ミグ15の解説文によると、ミグ15が初飛行に成功したのは何年か。

> _文書セクション_

----------

9 モスクワの盛衰 ミグ15
ソ連のミグ設計局が開発したジェット戦闘機ミグ15。第二次大戦後、ソ連は戦時中にドイツが研究していた後退翼のデータを入手し、独自に開発していたジェット戦闘機よりも高性能の機種を開発できることになった。ミグの名前は、2人の航空機設計者アルテム・ミコヤン(1905-1970)とミハイル・グレヴィッチの名前からとった。
設計者のミコヤンは、イギリスのロールスロイス製ターボジェット・エンジンを基礎に独自改良型RD-45Fとし、機体は徹底的に軽量化した。またどんな滑走路でも離着陸出来るような頑丈な作りにしている。
開発は急ピッチで進められ、1947年に初飛行に成功、すぐに大量生産が開始された。
中国の内戦から実戦投入され、1950年4月の最初の空中戦で、ソ連のパイロットの乗るミグ15が、中国国民党軍の米国製ロッキードP-38(ライトニング)を撃墜した。
ミグ15の登場は朝鮮戦争(1950.6 –1953.7)での国連軍に衝撃を与えた。朝鮮人民空軍(KPAF)の兵力は、93機のイリューシン IL-10などの戦闘機があったが乗組員も訓練不足のため、制空権はアメリカを中心とした国連軍が維持していた。だが1950年10月、中国義勇軍が参戦し、ソ連が中国に供与したミグ15が戦闘に加わった。ミグ15の操縦や戦闘技術は、ソ連の指導のもとに中国兵パイロットを育成した。
ソ連から瀋陽に派遣された第64戦闘航空団は、機体の標識や制服をソ連から中国に偽装を加えたうえで活動した。
空爆の主力であった米国のボーイングB-29爆撃機は、このミグ15によって多数撃墜され、1951年には昼間の爆撃任務から除外された。国連軍のP-51(マスタング)飛行隊は、強敵のミグ15に対抗するためF-86ジェット戦闘機に転換し始めた。1950年11月1日(12月17日説もある)、史上初のジェット機対ジェット機の戦闘が行われた。双方の制空権は中国と北朝鮮国境にそってせめぎ合いを繰り返した。この中朝国境は「ミグ回廊(Mig Alley)」と呼ばれた。
●ジェット機の勝敗
朝鮮戦争でのミグ15とF-86の空での戦いの優劣を示すことは困難という。いずれにしろ、中国と北朝鮮のパイロットが乗るミグの場合、十分な戦術飛行訓練を受けていなかったため、F-86との対決には大きな苦労があったという。( 「コメルサント」2020.11.22より)
ミグ15は1953年の朝鮮戦争で活躍し、12年後の1965年4月2日、ベトナム戦争にミグ17が戦闘に参加した。

----------

(データセットのエントリ)
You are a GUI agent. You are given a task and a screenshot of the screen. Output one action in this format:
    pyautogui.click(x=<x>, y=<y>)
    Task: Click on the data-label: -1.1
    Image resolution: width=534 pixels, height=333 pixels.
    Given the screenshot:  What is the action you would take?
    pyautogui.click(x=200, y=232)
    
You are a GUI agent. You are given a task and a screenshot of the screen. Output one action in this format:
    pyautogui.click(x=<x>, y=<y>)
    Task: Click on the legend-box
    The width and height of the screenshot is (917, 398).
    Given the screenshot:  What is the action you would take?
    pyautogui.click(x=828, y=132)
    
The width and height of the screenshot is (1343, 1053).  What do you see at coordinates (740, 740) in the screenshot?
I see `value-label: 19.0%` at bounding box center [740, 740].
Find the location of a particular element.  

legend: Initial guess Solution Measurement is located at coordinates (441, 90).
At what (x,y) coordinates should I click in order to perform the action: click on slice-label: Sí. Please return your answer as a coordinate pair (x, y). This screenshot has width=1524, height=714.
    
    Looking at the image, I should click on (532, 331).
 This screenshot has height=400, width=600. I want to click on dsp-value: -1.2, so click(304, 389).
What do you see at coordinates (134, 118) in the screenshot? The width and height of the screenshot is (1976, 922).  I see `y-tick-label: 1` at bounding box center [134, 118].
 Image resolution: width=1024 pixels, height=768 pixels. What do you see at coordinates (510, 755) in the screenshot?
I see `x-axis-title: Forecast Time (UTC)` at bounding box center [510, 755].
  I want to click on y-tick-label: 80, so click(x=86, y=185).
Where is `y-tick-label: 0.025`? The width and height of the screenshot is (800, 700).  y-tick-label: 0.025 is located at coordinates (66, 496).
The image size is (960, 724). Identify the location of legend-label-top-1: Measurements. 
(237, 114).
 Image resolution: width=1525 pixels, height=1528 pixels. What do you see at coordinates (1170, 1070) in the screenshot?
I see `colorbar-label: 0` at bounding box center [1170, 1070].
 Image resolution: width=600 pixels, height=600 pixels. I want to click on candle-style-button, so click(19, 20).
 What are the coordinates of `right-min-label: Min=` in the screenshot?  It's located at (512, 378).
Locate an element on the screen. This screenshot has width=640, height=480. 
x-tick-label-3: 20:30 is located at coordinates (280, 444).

----------

> _解答_
1947年